■ Dataset excerpts
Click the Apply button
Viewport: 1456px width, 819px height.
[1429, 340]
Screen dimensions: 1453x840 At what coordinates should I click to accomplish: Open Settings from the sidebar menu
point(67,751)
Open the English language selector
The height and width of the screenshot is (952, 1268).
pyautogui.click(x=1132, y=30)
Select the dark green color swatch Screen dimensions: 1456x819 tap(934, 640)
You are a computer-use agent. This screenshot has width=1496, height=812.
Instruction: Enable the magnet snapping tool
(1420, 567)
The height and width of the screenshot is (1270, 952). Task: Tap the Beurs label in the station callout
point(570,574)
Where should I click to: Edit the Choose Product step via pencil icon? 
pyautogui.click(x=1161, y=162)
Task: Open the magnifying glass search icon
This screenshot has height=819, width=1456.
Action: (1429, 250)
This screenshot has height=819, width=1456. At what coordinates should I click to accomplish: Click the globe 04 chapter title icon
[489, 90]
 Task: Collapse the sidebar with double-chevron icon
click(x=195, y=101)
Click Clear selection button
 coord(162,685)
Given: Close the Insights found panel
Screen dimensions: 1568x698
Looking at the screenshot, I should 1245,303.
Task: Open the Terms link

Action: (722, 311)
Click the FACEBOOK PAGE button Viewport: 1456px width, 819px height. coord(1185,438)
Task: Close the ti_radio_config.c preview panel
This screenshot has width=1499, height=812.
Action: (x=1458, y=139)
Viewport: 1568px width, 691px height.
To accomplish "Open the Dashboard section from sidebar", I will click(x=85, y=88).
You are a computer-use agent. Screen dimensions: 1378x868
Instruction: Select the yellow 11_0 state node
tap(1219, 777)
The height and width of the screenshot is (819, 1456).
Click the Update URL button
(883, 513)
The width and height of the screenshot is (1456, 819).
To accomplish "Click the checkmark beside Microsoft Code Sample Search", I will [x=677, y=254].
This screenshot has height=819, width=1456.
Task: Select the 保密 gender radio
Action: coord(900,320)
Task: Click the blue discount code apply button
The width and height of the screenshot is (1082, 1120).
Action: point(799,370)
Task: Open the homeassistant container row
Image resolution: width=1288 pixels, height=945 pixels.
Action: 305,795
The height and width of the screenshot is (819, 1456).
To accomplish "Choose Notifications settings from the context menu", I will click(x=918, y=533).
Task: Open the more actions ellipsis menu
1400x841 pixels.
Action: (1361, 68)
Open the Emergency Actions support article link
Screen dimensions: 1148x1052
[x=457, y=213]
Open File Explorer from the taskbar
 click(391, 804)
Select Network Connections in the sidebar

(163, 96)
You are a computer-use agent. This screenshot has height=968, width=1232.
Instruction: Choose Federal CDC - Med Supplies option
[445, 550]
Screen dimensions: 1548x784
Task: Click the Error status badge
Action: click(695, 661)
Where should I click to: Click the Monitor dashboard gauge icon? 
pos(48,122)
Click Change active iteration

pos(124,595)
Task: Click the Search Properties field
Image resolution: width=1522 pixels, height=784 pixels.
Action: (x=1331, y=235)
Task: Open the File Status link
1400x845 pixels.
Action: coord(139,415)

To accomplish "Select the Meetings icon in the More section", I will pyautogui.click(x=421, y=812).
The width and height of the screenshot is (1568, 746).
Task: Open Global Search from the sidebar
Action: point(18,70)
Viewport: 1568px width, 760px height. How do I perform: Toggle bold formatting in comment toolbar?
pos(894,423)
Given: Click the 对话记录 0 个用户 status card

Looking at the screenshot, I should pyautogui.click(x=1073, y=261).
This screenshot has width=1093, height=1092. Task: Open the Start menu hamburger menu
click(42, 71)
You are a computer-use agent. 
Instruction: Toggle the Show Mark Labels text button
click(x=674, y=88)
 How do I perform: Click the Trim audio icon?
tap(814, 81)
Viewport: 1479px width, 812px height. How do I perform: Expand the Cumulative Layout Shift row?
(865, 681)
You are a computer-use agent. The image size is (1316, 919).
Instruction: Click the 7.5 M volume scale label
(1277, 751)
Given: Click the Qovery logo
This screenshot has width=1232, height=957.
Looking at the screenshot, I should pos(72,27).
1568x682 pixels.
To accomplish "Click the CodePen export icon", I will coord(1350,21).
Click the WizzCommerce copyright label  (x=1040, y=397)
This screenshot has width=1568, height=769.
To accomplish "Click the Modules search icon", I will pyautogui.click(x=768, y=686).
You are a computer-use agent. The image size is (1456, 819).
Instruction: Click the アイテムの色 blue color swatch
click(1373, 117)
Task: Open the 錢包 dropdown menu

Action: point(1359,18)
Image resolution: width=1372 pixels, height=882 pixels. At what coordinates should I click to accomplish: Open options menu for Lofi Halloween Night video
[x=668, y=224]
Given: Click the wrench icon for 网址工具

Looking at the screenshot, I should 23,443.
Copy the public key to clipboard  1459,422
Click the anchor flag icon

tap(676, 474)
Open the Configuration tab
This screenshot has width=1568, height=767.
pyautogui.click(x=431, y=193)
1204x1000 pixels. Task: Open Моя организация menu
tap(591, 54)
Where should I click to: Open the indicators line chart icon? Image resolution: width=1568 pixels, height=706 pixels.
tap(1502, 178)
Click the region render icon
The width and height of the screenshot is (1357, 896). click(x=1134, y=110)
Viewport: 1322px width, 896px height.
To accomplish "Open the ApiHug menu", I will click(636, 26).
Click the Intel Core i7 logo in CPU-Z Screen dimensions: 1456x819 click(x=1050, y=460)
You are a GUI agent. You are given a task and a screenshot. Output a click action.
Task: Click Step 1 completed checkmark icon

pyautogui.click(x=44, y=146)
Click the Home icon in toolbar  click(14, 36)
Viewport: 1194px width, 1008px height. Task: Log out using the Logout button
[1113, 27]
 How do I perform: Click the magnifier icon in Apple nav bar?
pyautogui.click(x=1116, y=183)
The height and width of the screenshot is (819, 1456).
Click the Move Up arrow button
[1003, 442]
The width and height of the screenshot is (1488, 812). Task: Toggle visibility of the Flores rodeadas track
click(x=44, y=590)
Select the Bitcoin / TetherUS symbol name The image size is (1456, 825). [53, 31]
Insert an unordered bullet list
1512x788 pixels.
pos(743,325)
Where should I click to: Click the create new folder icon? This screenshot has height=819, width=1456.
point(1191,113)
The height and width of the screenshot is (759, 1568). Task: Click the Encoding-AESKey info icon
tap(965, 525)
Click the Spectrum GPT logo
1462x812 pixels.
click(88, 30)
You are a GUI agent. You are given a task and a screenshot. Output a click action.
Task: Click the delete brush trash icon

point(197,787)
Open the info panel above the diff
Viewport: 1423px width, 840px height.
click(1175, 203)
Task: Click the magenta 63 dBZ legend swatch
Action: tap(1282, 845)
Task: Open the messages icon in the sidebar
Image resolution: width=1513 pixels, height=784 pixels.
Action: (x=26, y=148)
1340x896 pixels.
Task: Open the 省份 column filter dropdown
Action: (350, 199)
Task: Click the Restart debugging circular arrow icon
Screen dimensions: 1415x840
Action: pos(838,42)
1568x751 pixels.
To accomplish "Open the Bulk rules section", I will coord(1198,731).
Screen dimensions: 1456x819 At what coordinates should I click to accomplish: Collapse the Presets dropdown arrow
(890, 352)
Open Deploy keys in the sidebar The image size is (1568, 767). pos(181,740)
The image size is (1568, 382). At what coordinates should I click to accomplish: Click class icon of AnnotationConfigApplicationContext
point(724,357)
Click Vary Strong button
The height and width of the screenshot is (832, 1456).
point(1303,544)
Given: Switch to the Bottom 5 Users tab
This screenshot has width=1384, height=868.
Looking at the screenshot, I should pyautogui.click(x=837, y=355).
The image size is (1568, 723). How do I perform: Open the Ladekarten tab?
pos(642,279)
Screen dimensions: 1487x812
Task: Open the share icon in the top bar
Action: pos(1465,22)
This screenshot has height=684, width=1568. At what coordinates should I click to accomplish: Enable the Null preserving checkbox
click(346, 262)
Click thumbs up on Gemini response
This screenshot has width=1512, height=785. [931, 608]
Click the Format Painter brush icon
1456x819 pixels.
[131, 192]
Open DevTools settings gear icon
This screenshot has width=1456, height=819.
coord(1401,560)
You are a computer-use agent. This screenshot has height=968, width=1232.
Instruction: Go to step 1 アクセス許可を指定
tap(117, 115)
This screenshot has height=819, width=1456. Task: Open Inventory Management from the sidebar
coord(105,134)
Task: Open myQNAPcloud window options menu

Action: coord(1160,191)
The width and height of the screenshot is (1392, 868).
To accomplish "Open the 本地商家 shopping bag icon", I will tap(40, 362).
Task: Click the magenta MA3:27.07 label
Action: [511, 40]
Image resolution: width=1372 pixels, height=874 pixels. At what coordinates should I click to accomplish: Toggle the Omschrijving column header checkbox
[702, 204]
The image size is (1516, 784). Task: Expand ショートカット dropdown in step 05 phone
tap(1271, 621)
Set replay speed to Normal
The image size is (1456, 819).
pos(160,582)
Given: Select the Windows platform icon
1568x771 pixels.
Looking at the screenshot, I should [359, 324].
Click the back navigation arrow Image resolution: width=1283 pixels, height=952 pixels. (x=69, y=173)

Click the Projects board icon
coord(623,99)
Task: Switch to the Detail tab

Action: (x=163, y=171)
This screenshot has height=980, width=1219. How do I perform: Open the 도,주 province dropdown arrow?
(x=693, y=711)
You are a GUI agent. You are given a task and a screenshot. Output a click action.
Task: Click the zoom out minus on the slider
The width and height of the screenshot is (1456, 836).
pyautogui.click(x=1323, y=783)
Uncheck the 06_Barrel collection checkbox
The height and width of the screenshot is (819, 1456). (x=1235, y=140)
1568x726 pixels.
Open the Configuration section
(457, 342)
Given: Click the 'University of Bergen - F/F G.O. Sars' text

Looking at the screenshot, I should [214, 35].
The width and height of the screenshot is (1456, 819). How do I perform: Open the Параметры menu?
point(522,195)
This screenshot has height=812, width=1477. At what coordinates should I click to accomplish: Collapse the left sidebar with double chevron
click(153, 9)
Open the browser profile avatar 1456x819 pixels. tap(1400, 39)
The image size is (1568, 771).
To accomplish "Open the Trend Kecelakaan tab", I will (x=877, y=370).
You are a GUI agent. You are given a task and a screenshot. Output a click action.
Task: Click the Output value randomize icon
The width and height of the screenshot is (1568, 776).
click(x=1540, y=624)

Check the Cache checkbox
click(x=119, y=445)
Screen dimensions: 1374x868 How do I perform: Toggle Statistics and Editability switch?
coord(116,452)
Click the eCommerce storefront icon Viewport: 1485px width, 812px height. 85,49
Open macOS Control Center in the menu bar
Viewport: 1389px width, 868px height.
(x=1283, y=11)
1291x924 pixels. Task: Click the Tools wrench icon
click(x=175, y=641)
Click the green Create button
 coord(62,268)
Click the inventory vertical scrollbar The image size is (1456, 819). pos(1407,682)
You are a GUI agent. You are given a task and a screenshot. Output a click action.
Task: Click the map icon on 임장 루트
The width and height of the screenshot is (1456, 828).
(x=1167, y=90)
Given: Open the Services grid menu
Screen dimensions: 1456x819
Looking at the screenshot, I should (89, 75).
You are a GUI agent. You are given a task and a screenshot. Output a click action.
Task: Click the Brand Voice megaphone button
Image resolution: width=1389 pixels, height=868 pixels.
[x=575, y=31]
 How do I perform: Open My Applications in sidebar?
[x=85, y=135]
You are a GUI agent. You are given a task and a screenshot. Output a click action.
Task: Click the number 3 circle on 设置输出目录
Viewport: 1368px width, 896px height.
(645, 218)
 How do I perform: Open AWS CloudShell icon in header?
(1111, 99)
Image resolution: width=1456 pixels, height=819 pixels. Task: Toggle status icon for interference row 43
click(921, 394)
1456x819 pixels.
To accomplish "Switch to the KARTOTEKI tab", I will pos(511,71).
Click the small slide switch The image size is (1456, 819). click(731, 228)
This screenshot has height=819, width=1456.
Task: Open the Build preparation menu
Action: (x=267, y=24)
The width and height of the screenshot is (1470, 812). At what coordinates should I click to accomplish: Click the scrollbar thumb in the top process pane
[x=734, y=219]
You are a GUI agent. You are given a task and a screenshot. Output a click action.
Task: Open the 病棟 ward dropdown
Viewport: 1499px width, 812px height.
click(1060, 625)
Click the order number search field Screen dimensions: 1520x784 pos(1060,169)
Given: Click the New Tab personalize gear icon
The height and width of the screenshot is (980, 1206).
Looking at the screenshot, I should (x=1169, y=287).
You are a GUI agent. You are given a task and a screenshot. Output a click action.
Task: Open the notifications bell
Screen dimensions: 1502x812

■ Work request
Among the entries above, the line containing "Click Vary Strong button", the line containing "The width and height of the screenshot is (1392, 868).", and all lines between them are to be restated word for word; nothing else belongs in the reply.

■ Response below
Click Vary Strong button
The height and width of the screenshot is (832, 1456).
point(1303,544)
Given: Switch to the Bottom 5 Users tab
This screenshot has width=1384, height=868.
Looking at the screenshot, I should pyautogui.click(x=837, y=355).
The image size is (1568, 723). How do I perform: Open the Ladekarten tab?
pos(642,279)
Screen dimensions: 1487x812
Task: Open the share icon in the top bar
Action: pos(1465,22)
This screenshot has height=684, width=1568. At what coordinates should I click to accomplish: Enable the Null preserving checkbox
click(346, 262)
Click thumbs up on Gemini response
This screenshot has width=1512, height=785. [931, 608]
Click the Format Painter brush icon
1456x819 pixels.
[131, 192]
Open DevTools settings gear icon
This screenshot has width=1456, height=819.
coord(1401,560)
You are a computer-use agent. This screenshot has height=968, width=1232.
Instruction: Go to step 1 アクセス許可を指定
tap(117, 115)
This screenshot has height=819, width=1456. Task: Open Inventory Management from the sidebar
coord(105,134)
Task: Open myQNAPcloud window options menu

Action: coord(1160,191)
The width and height of the screenshot is (1392, 868).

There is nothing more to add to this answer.